Dr. Ansgar Koene is Global AI Ethics and Regulatory Leader at EY (Ernst & Young) where he leads the AI related public policy team and contributes to the work on AI governance and EY’s Trusted AI framework. Ansgar chairs the IEEE (Institute of Electrical and Electronics Engineers) Working Group on a Standard for Algorithmic Bias Considerations and is a convener for the CEN-CENELEC JTC21 “AI” committee’s work on AI conformity assessment. He collaborated with 5Rights on the project “The Internet on Our Own Terms”, where young people aged 12 – 17 participated in deliberative juries to put the internet ‘on trial’.

“As a professional working on issues of data ethics and ethical uses of algorithmic systems, working with 5Rights has provided invaluable insights into the experiences of children and young people online.  5Rights takes a rigorous evidence-based approach to supporting the rights of children and young people online, by listening to their voices and recognising their diversity.”

 

Baroness Helena Kennedy, QC is a leading barrister and expert in human rights law issues and civil liberties. She is a member of the House of Lords and chairperson of Justice. She has acted in prominent legal cases including the Brighton Hotel Bombing, Michael Bettany espionage and the Guildford Four appeal. She also played a crucial role in getting a Human Rights Act into Labour’s 1997 manifesto and into statute. She was chair of the British Council for six years. As Principle of Mansfield College, Oxford, she established a human rights institute, to increase public and academic understanding of the field.

“5Rights is a vital and brilliant new NGO addressing the whole issue of ethical standards on the Internet with regard to children. I am so proud to be involved.”

 

Elizabeth Denham CBE brings extensive international regulatory expertise to 5 Rights. She served as the UK Information Commissioner from 2016-2021, following a decade of roles as a data protection and information rights regulator in Canada. As Information Commissioner for the UK, she built and led the largest data protection regulator in the world and Chaired the Global Privacy Assembly (international forum of data protection commissioners) from 2018-2021.
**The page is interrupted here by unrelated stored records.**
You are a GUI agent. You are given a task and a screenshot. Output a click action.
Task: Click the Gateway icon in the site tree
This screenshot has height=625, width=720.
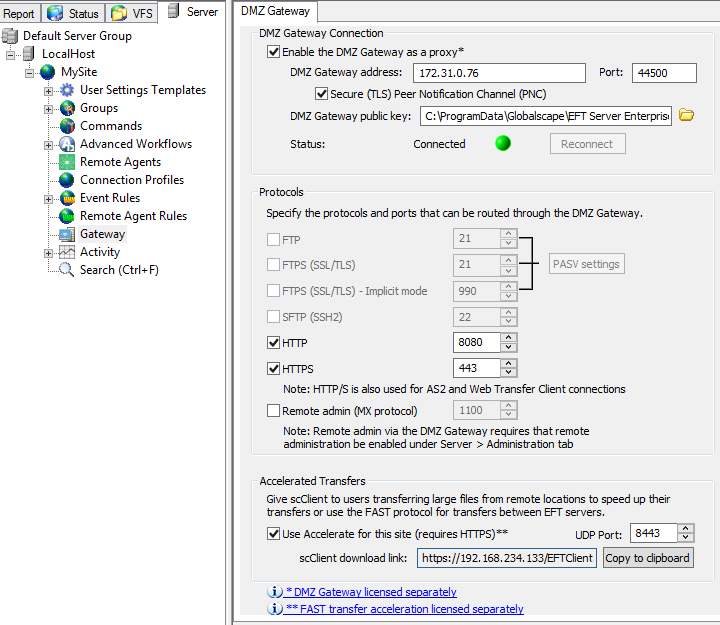coord(67,234)
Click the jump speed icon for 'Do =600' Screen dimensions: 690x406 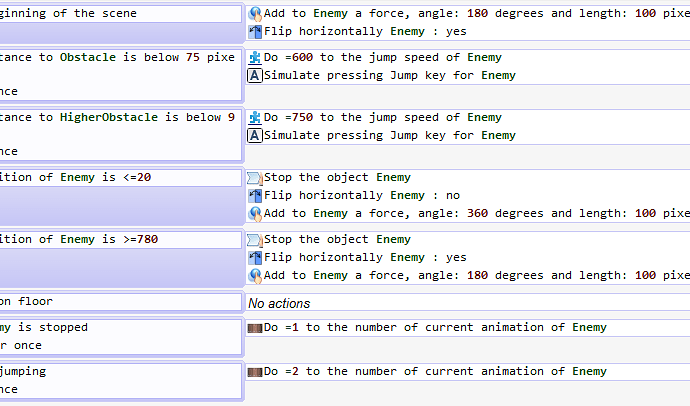point(255,58)
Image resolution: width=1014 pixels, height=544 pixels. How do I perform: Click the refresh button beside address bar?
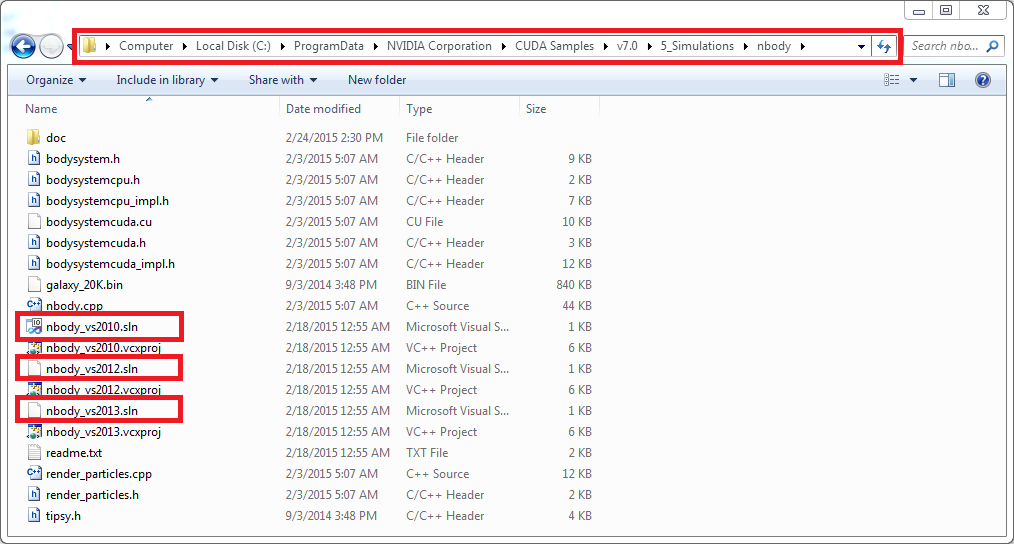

She is committed to making digital technologies and data work for the benefit of society. Under her leadership, the ICO embarked on some of the most daunting cross-border investigations on the misuse of individuals’ data — including her investigation into political micro-targeting and election interference, data brokers and credit reporting agencies, and use of facial recognition technology by commercial firms and the police. She is passionate about the ethical and safe collection, storage and use of data. A highlight of her time at the ICO was drafting the first ‘privacy by design’ statutory Children’s Code – a set of fifteen enforceable standards to protect children’s safety and agency on- line. This Code is having global impact as technology companies and services making meaningful changes to their services to comply with the rigorous standards in the UK Code.

In the 2019 New Year’s Honours list Elizabeth was awarded a CBE for her services to protecting people’s privacy. In 2020 she received the BCS Society Medal, which recognises an outstanding individual whose work and values have helped to enhance the reputation of digital technology and its contribution to improving our lives. In 2021 she received an honorary doctorate from the University of Victoria for international leadership in information rights.

 

Manuel Costescu (Treasurer) is CEO-Europe for DFCapital, a financial institution providing working capital to SMEs. Prior to his current role, he advised on impact investment strategies for the EBRD, Global Harvester, a low carbon economy merchant bank. He also acted as Head of Investments at Open Society Foundation, Soros Economic Development Fund. In 2016, he was nominated Secretary of State for Trade & Investment and was subsequently elected as a Member of the Romanian Parliament. Prior to this, Manuel was an Executive Director with J.P. Morgan’s Corporate & Investment Bank and a consultant for McKinsey. Manuel holds a Master’s in Business Administration from the Sloan School of Management at the Massachusetts Institute of Technology, a Masters in International Development from the Kennedy School of Government at Harvard University.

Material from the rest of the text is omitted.